A few individuals have recently formed an organisation called 'Sangharsh Sheel Mazdoor Samiti' with a view to conducting political agitation amongst the mass of the working class and with this aim they are engaged in regular activity, mainly by circulating leaflets and organising meetings of workers. For the first time political issues are being agitated among the mass of workers in the region.
Yet the masses of working class broadly remain apolitical, and mostly engaged in their economic struggles. In the absence of political consciousness the working masses do not demonstrate determination and commitment even while fighting out their economic issues. The lack of political consciousness among the working class has resulted in stagnation in the movement, which for decades together is existing in an embryonic form in the form of the trade union movement.

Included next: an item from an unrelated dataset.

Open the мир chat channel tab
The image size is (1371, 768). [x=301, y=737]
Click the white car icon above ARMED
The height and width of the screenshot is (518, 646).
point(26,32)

To put the things in the way they are we are constrained to say that the working class movement in this region has been synonymous with the trade union movement and has never gone beyond this narrow and sectarian framework.
Responsibility for this narrow and backward trend which is dominant amongst the working class in this region positively lies with the sectarian outlook of various political groups, who take special interest in excluding each other from economic struggles but seldom make an attempt to mobilize the working masses politically. Even when they talk of politics the ideas and expression never go beyond the 'trade union politics.' In practice, more or less all the groups consider politics to be a subject of intellectual studies. They invite the working class merely to respond to the issues of direct and immediate economic gains. The political issues are never carried into the midst of the working class. That is why in practice all the working class organisation irrespective of their colour and political affiliations do not demonstrate much difference in their practical functioning.
The other face of the picture is that while political parties like the CPI and CPM have lost interest in developing a revolutionary working class movement, the M-L groups have failed to conceive of the strategic importance of the Delhi region and the industrial working class itself. Consequently the importance of conducting political agitation amongst the working class in the Delhi region is recognised only in theory inside the left camp, but in practice politics amongst the masses does not exist on the agenda of any of the major political groups.
The Delhi region has good potential for the development of a genuine working class movement. Trade union struggles may be used as a forum to import political awareness into the working masses who hitherto do not understand the need to fight the class enemy politically. But to confine the movement to this narrow framework of economism would prove detrimental to the interest of the working class movement.